MAGA Hat and Colin Kaepernick Shirt Make Kanye West a One-Man Bridge Across Our Political Chasm
Politics is not solely red and blue. Or in this case, red and white.
Kanye West is no stranger to eliciting surprise and confusion. His latest play: pairing a Donald Trump MAGA hat with a Colin Kaepernick sweatshirt.
Trump and former 49ers quarterback Kaepernick go together like oil and water. Trump has, on several different occasions now, criticized Kaepernick's protesting police brutality during the "The Star Spangled Banner."
West donned this outfit on a trip to the office of music magazine The FADER. He apparently designed the Kaepernick sweatshirt himself.
— Andy Cohn (@andycohn) September 27, 2018
West previously caused a great deal of confusion among his fans when he said, just after the election, that he would have voted for Trump. After a series of meetings with the president and tweets about his love and support, West told late night host Jimmy Kimmel that his support was less about policy and more about being "fearless enough to break the fucking simulation."
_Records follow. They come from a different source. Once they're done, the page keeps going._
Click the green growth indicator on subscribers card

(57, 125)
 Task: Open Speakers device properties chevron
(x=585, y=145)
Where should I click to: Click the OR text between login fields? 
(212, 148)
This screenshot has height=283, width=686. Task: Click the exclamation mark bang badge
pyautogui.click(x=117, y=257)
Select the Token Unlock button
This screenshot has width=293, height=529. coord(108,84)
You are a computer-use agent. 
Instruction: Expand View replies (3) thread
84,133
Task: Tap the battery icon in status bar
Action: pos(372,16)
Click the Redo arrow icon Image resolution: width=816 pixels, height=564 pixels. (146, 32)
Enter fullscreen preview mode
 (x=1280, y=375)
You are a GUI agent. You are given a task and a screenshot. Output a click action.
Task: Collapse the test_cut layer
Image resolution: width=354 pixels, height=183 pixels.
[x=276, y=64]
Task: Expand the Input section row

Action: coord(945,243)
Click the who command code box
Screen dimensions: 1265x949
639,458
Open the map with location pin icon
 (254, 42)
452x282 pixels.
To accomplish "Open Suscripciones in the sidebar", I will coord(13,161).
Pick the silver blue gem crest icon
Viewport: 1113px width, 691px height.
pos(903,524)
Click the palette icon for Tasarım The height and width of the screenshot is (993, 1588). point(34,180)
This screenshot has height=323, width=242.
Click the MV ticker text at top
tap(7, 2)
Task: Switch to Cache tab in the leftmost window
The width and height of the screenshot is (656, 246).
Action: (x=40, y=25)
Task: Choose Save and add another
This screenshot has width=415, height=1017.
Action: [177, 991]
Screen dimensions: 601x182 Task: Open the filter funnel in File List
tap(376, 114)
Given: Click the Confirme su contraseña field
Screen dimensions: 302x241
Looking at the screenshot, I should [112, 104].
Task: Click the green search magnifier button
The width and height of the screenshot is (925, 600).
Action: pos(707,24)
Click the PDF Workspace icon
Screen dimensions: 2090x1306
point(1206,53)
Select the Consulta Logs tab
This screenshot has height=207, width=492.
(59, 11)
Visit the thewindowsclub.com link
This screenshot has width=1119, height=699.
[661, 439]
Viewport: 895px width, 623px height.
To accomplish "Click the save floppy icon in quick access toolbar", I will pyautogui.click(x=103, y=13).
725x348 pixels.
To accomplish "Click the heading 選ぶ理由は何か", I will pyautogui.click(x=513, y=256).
"It took me a year and a half to have the confidence to stand up and put on the [Make America Great Again] hat, no matter what the consequences were," he said. "And what it represented to me is not about policies, because I'm not a politician like that, but it represented overcoming fear and doing what you felt no matter what anyone said." Following one of West's recent expressions of support, Chance the Rapper, himself the son of a prominent Democratic Party figure, tweeted that black people didn't have to be Democrats.
Pairing Trump's hat with a sweater that likely would incense Trump and many of his supporters suggests West himself is trying to break said simulation. And while his support for Trump makes him a minority among blacks in the U.S., there are likely quite a few Trump voters who support holding police accountable, even if they don't like how Kaepernick has chosen to raise the issue. Cornell's Roper Center for Public Opinion Research reports that 86 percent of whites and 92 percent of blacks support the idea of independent prosecutors investigating police who kill unarmed people, and that equal numbers of both whites and blacks support a right to record police, as well as requiring police to wear audio and visual recording equipment on the job. The divergence in sentiment captured by West's outfit concerns the extent of the problem and who is most hurt by it.
West is crossing the divide like a culture-war version of Nik Wallenda.